> **O que se pede**
1. Reproduza, por favor, o trecho do texto sobre a disputa de Essequibo que começa em "O presidente Lula" e segue até "beneficiar no pleito.".
2. Segundo o texto sobre a disputa de Essequibo, quem o presidente Lula enviará ao encontro entre Nicolás Maduro e Irfaan Ali?
3. Dê continuidade ao texto sobre a disputa de Essequibo, partindo da última frase apresentada.

> **Texto para leitura**
◇ ◇ ◇
Dificilmente haverá um acordo neste primeiro encontro entre os chefes de Estado da Venezuela e da Guiana sobre Essequibo, avalia a diplomacia brasileira. Mas os esforços do Brasil serão no sentido de adiar a discussão para depois das eleições venezuelanas.

O presidente Lula foi convidado para o encontro nesta quinta (13) como observador das conversas entre Nicolás Maduro e Irfaan Ali. Ele enviará seu assessor Celso Amorim.

Há questões nesta disputa em que os interesses do Brasil se alinham e divergem aos dos Estados Unidos. Inicialmente, os governos brasileiro e americano se alinham na importância da realização das eleições na Venezuela.

Ao tentar um acordo que jogue para frente, o Brasil quer tirar a possibilidade de Maduro cancelar as eleições sob o argumento de que o país está em guerra. Ou, ainda, que o ditador não cancele as eleições e o conflito para se beneficiar no pleito.

Encerra aí o alinhamento das gestões de Lula e a de Joe Biden.

O Brasil não quer a intromissão dos EUA na região. Nem é do interesse dos democratas, especialmente de Biden, uma política tão forte de “américa para os americanos”. Mas, segundo fontes do Itamaraty, ele sofre pressão interna, especialmente neste período pré-eleitoral, para não deixar que a petroleira ExxonMobil seja prejudicada num eventual controle de Essequibo pela Venezuela.
◇ ◇ ◇
> **Dados armazenados**
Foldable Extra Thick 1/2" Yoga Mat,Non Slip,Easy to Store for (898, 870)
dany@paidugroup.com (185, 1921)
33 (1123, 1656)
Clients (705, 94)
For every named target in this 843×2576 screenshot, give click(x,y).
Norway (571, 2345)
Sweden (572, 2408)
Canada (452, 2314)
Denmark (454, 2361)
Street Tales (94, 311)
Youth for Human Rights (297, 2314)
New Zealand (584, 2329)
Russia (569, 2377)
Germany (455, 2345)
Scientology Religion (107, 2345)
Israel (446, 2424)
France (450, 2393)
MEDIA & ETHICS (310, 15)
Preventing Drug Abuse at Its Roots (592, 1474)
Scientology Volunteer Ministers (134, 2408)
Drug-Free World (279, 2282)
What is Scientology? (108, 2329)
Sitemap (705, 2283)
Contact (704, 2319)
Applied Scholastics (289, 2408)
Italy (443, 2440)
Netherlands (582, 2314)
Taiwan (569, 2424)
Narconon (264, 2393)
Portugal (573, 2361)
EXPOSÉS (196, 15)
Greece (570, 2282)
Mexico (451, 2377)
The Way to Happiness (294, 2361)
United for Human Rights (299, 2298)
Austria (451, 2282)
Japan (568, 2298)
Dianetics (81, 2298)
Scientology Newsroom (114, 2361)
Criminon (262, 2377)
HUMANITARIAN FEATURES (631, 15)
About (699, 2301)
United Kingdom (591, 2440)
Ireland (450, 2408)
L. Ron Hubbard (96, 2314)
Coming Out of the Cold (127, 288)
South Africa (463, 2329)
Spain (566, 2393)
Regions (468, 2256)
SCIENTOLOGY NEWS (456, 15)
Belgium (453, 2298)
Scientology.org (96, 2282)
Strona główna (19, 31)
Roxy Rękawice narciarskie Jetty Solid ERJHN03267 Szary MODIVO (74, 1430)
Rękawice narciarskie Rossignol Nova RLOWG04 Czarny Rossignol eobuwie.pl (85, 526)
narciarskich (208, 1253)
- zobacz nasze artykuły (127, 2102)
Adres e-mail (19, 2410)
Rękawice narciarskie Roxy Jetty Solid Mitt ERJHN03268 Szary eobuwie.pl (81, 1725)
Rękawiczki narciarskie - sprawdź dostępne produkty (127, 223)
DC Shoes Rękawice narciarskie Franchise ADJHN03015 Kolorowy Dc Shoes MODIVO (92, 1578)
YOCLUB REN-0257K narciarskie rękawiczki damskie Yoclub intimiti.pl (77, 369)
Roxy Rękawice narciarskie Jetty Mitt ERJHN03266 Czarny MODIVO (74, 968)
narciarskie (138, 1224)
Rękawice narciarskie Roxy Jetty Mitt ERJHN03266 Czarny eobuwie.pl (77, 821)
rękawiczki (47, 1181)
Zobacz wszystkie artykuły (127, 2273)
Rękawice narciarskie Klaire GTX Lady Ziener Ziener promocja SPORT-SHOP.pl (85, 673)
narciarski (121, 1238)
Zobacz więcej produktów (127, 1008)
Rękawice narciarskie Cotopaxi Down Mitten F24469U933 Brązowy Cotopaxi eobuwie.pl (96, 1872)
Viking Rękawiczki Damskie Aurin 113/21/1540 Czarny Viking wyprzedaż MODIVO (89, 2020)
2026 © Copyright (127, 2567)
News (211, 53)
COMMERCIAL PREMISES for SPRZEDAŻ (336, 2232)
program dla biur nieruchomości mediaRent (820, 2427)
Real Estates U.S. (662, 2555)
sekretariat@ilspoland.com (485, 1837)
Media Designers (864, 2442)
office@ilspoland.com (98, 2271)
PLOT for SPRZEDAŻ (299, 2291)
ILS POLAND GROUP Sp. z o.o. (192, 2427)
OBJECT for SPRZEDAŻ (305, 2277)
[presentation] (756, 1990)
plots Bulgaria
◇ ◇ ◇
> **Respostas do exercício**
1.
O presidente Lula foi convidado para o encontro nesta quinta (13) como observador das conversas entre Nicolás Maduro e Irfaan Ali. Ele enviará seu assessor Celso Amorim.

Há questões nesta disputa em que os interesses do Brasil se alinham e divergem aos dos Estados Unidos. Inicialmente, os governos brasileiro e americano se alinham na importância da realização das eleições na Venezuela.

Ao tentar um acordo que jogue para frente, o Brasil quer tirar a possibilidade de Maduro cancelar as eleições sob o argumento de que o país está em guerra. Ou, ainda, que o ditador não cancele as eleições e o conflito para se beneficiar no pleito.

2. Seu assessor Celso Amorim.

3.
Antecessor e mestre de Maduro, Hugo Chávez expulsou a ExxonMobil do país e nacionalizou toda a cadeia de produção do petróleo no país. A diplomacia brasileira sabe que, desde então, o lobby da empresa nos EUA atua para atrapalhar qualquer aproximação entre os países.

O governo Maduro também não quer saber da empresa americana.

Os movimentos de aproximação do EUA da Guiana, especialmente no que se refere à presença militar americana na América do Sul, incomodam o Brasil. Para a diplomacia brasileira, os Estados Unidos são um fator de desestabilização da paz na região e atrapalham a liderança brasileira.